The body grieves when it loses a limb. It aches for the hand that scratched the chin or the leg that jumped double-dutch. These appendages do not grow like hair or nails. Yet, the body functions without the whole. It adapts to one leg. It scratches with the other hand. Vision readjusts to one eye, and if both eyes go missing, the other senses heighten. The body is miraculous. It adjusts to new circumstances, but the loss … The loss remains real. So it is with death. Life goes on but the gaping hole weeps for one more I Love You.
Captain dug in the front and rear anchors, securing the pontoon in place. As soon as he gave two thumbs up, the gang jumped in. All, that is, except Lily. She hesitated. The water was waist high and looked clean, yet she fixated on the lake’s boggy bottom. She shuddered at the thought of dead sea life mixed in with sand filtering through her toes. Seconds turned into minutes. The sun continued to climb. Soon beads of sweat dripped down her ears and cleavage. The building sweat washed away the phobias. She jumped in and welcomed the refreshingly cool water.
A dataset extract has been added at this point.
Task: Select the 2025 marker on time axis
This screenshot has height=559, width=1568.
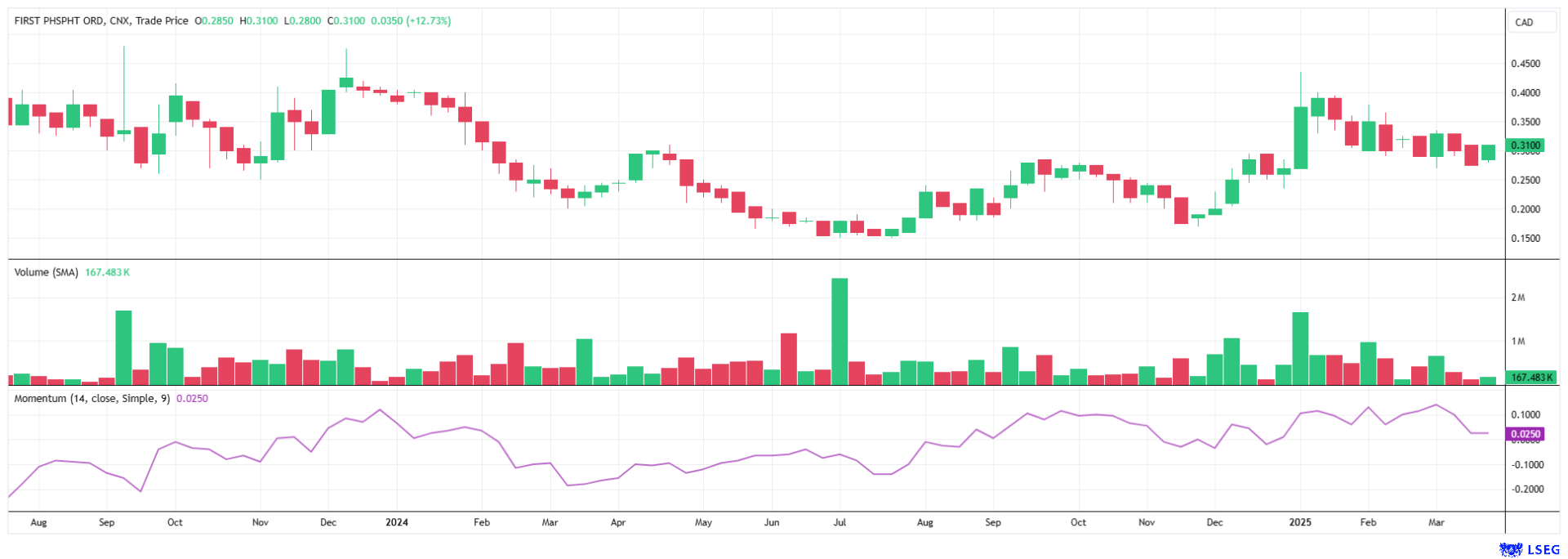Action: pyautogui.click(x=1300, y=522)
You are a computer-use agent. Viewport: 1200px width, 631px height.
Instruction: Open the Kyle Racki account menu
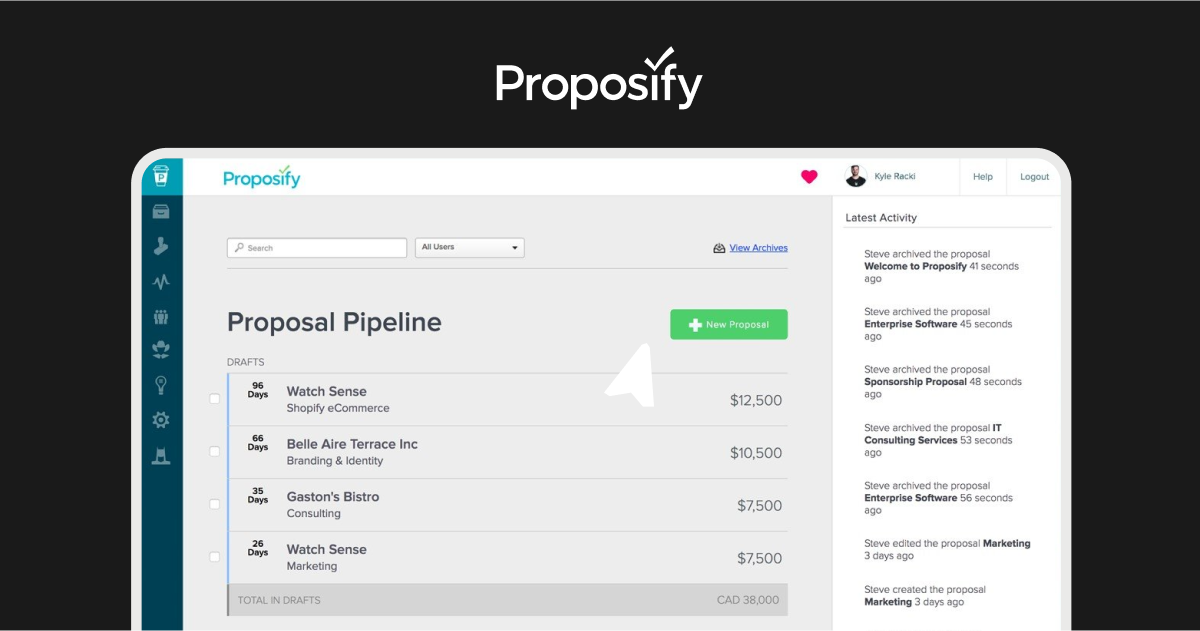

Lil Pete’s impish ways got him in trouble often. He disrupted classmates, sassed teachers, and neglected schoolwork. Teachers called frequently, “Mrs. Marrero, we must discuss your son.” His exasperated mother bit her nails unable to get him to conform to a scholastic code of conduct, and as sure as grass is green, he refused a college education. His mother feared he faced a bleak future.
Pete, not so little anymore, found his way at his own pace. He is a hardworking, loving husband and father. Yet the confines of a classroom haunt him. Therefore, his wife homeschools their flourishing kids.
Large black seeds filled the coral flesh of the watermelon. Its juicy scent made Lola’s mouth water. A long time ago, her grandmother had picked an extra-large Calabaza from the squash garden. The extraordinary Calabaza grew on a separate vine. Imagine her grandmother’s surprise when she cut into soft flesh rather than Calabaza’s tough flesh. A sweet treat for the entire family!
Lola pushed aside the black seeds. Most people prefer seedless watermelons, but Lola learned the morning of her grandmother’s discovery that watermelon with black seeds is sweeter and juicier than the seedless type. Give her seeded any time.